Ten slotte vragen de leden of het een voorwaarde is dat het lerarentekort wordt opgelost om het taal- en rekenonderwijs structureel op orde te brengen. De leden vragen zich ook af of leraren tevens een goede beheersing van de basisvaardigheden dienen te hebben en dat daarom niet aan deze eisen moet worden getornd.

Voldoende en (blijvend) goed opgeleide leraren vormen een belangrijke basis voor de kwaliteit van onderwijs en dus ook voor (het verbeteren van) basisvaardigheden. Leraren moeten dan ook een goede beheersing hebben van basisvaardigheden als rekenen en taal. In de update lerarenstrategie hebben we ook aangegeven dat we de eisen aan kwaliteit niet willen verlagen. Wij, en ook de scholen, doen alles wat nodig is om de tekorten aan te pakken. Wij realiseren ons tegelijk ook heel goed dat scholen al deze vraagstukken tegelijkertijd aan de orde van de dag hebben.

Inbreng van de leden van de PvdA-fractie

De leden van de PvdA-fractie vragen een toelichting op de meerwaarde van de haast. De leden vragen zich ook af of het voor de Minister van Financiën onbespreekbaar was om het beschikbare budget over langere tijd uit te smeren.

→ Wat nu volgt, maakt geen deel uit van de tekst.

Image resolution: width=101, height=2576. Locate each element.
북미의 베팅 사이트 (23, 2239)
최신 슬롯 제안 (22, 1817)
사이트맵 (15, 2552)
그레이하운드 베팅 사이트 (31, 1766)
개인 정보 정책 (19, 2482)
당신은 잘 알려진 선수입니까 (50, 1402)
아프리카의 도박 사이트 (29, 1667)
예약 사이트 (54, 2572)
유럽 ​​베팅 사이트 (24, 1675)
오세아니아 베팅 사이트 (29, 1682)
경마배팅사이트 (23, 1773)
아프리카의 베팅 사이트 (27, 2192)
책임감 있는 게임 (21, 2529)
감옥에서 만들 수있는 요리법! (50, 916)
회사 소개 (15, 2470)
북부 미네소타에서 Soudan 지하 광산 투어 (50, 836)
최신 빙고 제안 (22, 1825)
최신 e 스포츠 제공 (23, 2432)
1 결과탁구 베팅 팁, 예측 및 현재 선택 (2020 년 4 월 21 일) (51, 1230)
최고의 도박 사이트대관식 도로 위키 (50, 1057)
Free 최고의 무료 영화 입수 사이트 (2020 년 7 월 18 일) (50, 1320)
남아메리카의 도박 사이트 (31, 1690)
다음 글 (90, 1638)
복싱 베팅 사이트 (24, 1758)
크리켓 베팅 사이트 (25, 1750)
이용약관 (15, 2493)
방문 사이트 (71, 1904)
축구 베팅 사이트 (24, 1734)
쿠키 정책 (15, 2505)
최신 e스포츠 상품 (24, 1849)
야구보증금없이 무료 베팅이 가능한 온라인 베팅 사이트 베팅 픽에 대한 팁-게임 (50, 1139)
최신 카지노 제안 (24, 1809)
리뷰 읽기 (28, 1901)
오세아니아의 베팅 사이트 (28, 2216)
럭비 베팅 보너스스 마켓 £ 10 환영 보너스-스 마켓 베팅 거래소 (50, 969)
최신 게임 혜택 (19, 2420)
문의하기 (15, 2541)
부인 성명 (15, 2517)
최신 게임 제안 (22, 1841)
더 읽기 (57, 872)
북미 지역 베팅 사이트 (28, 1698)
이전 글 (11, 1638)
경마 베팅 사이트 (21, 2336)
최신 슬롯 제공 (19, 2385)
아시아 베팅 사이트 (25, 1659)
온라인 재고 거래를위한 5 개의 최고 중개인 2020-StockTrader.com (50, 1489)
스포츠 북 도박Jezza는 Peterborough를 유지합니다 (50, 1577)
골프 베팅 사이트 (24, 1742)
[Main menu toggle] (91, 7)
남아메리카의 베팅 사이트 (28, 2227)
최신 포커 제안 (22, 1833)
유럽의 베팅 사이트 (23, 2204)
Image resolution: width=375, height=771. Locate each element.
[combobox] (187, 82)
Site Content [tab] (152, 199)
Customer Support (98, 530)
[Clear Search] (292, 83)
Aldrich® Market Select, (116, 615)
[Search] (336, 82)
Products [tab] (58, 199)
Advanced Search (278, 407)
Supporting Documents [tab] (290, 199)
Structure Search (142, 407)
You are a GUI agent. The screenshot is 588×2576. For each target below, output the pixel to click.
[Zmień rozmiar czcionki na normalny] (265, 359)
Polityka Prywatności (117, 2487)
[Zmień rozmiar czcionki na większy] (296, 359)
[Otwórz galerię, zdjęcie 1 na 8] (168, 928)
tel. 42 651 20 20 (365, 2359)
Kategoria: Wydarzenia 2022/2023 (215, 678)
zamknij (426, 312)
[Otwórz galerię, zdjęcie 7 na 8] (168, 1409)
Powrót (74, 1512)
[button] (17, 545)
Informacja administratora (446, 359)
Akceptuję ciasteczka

Voor het versterken van de onderwijskwaliteit heeft dit kabinet structureel geld beschikbaar gesteld. Dit loopt op van € 500 miljoen in 2022 tot € 1 miljard structureel vanaf 2024. Het Masterplan basisvaardigheden is mijn speerpunt om de onderwijskwaliteit te verbeteren. Dit probleem is urgent, daarom heb ik besloten ook dit jaar veel middelen voor dit doel beschikbaar te stellen. Veel scholen willen op korte termijn aan de slag, blijkt ook uit de grote hoeveelheid aanvragen voor subsidie dit jaar. Ook scholen die het oordeel zeer zwak of onvoldoende hebben gekregen gaan snel aan de slag met de hulp van basisteams om de basisvaardigheden te verbeteren. Overigens is ruim € 50 mln. van het budget voor het Masterplan basisvaardigheden doorgeschoven van 2022 naar 2023, zodat volgend jaar nog meer scholen kunnen worden bereikt.

De leden vragen in hoeverre de loting recht doet aan de gedachte dat de beste hulp terechtkomt bij de leerlingen die deze het meest nodig hebben en bij de scholen die staan voor de grootste uitdagingen.

Zoals ook in de antwoorden op de leden van de D66-fractie te lezen is, hebben we een loting moeten toepassen. Zoals ik heb aangegeven bij de vraag ingebracht door leden van de CDA-fractie over de volgende aanvraagrondes van de subsidieregeling, staat er in de Voortgangsrapportage informatie over hoe scholen al vanaf de volgende ronde gerichter en vanaf 2026 structureel worden bekostigd via het Masterplan basisvaardigheden.

De leden vragen een reactie op de scholen die tijd en energie hebben gestoken in het schrijven van een subsidieaanvraag in tijden van een krappe arbeidsmarkt, maar zijn uitgeloot.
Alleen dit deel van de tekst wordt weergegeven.